« Obésité, sous-alimentation et changement climatique sont interconnectés et font peser sur l’humanité la menace d’une syndémie mondiale », alerte la Pr Emmanuelle Kesse-Guyot, directrice de recherche à l’INRA.
« Pendant longtemps, explique-t-elle, on a pu mesurer l’impact de l’accroissement de la richesse et de l’industrialisation en Occident sur les régimes alimentaires. D’un régime principalement végétal, les pays riches sont passés à un régime de plus en plus carné, de plus en plus sucré, de plus en plus salé, de plus en plus gras. Les effets en santé sont clairement établis, avec le surpoids, l’obésité, les maladies associées comme le diabète de type 2, les maladies cardiovasculaires et certains cancers. Aujourd’hui, poursuit l'investigatrice de la cohorte NutriNet-Santé, qui est aussi coordinatrice de l’étude SU.VI.MAX 2 on peut mesurer l’impact du réchauffement climatique sur l’alimentation : nous constatons qu’aux risques de l’obésité s’ajoutent ceux de la sous-alimentation et de la sous-nutrition. Les niveaux de vulnérabilité alimentaire des populations pauvres sont en augmentation sensible. C’est tout l’équilibre alimentaire mondial qui est mis en péril par les pénuries. Et nous sommes entraînés dans un cercle vicieux : le climat bouleverse le système alimentaire, alors que celui-ci est super-impactant dans le réchauffement climatique, dont il est le deuxième moteur, juste après les transports. »
Événements naturels s’ajoutent aux évolutions agronomiques
Les rapports de la FAO, l’agence spécialisée des Nations unies pour l’alimentation et l’agriculture, sont dramatiques : 183 millions de personnes souffrent de stress alimentaire en étant exposées à une insécurité d’approvisionnement ; plus de 690 millions souffrent de la faim en lien avec l’élévation des températures et si rien n’est fait, elles pourraient être deux fois plus nombreuses d’ici à 2080.

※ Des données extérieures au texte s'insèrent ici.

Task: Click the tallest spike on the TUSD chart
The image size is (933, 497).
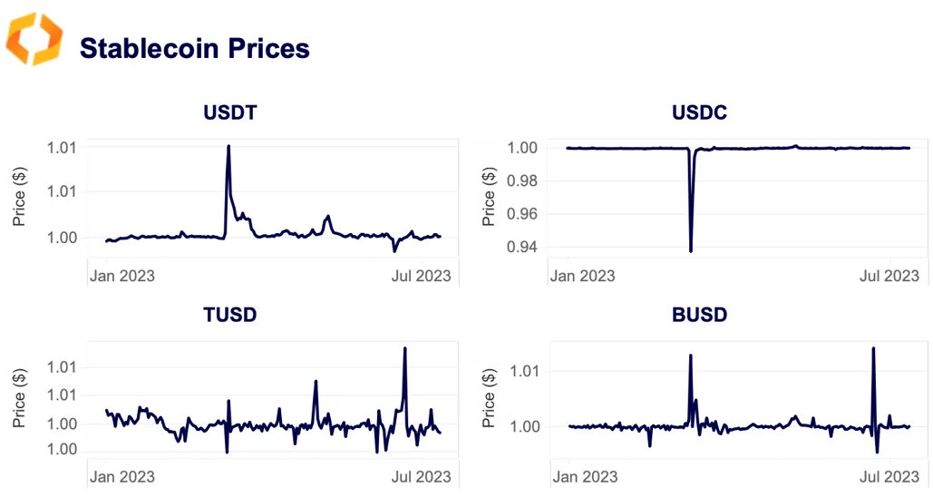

Le nombre et l’intensité des catastrophes sanitaires sont désormais trois fois supérieurs à celui des années 1970 et 1980, avec des pertes agricoles qui peuvent avoir des effets dévastateurs sur la santé publique. « Aux événements naturels, souligne Emmanuelle Kesse-Guyot, s’ajoutent des évolutions agronomiques très péjoratives : les rendements des engrais, après avoir atteint un plateau, sont à la baisse, tout comme les teneurs en nutriments, alors que la toxicité des pesticides connaît partout une envolée. »
Point de non-retour
« Cela fait plus de vingt ans que les chercheurs travaillent et alertent sur l’urgence de changer en profondeur le système alimentaire face au changement climatique. Des évolutions sont perceptibles, par exemple avec la révision du PNNS (Programme national-nutrition-santé) — qui, entre 2001 et 2017, a évolué vers la végétalisation — mais nous devons constater que rien ne bouge vraiment dans les pratiques de production et de consommation en raison de l’inertie des politiques publiques et de la logique financière des groupes agro-alimentaires. Nous allons dépasser le point de non-retour si nous n’imposons pas très vite un plan collectif restrictif. L’éducation sanitaire doit y jouer un rôle majeur, en convainquant le patient consommateur du co-bénéfice pour sa santé des nouveaux modes alimentaires. »
Scientifiques de tous domaines, nutrition, agronomie, sciences naturelles et sciences sociales sont convoqués cet été en vue du premier sommet des Nations unies sur les systèmes alimentaires qui se tiendra en septembre prochain à New York. En état d’urgence.